_Your objective_:
Return the passage of the blog post about sharing the Mindset concept with students from "Two weeks ago, I" up to and including "two different mindsets.", copied word for word.

_Text extract_:
_ _ _

Friday, April 13, 2012

Sharing the Concept of Mindset with Students

Two weeks ago, I wrote a post about attending a Common Core Conference and hearing about the book, Mindset by Carol Dweck. In that post,  I reviewed how Mindset impacted me as a person and as an educator.  After reading the book, I became intrigued by the Mindset concept and began reading articles online about it, tweeting about it, and joining the #educoach chat recently about it. I decided to share the concept of a Growth Mindset and Fixed Mindset with my students.  I discovered this chart in a post about Mindset on the Thoughtful Learning Blog to use as a helpful visual while sharing the two different mindsets.

_ _ _

_Source material_:
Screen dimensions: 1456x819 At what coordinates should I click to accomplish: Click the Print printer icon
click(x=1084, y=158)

_ _ _

_Completed task_:
Two weeks ago, I wrote a post about attending a Common Core Conference and hearing about the book, Mindset by Carol Dweck. In that post,  I reviewed how Mindset impacted me as a person and as an educator.  After reading the book, I became intrigued by the Mindset concept and began reading articles online about it, tweeting about it, and joining the #educoach chat recently about it. I decided to share the concept of a Growth Mindset and Fixed Mindset with my students.  I discovered this chart in a post about Mindset on the Thoughtful Learning Blog to use as a helpful visual while sharing the two different mindsets.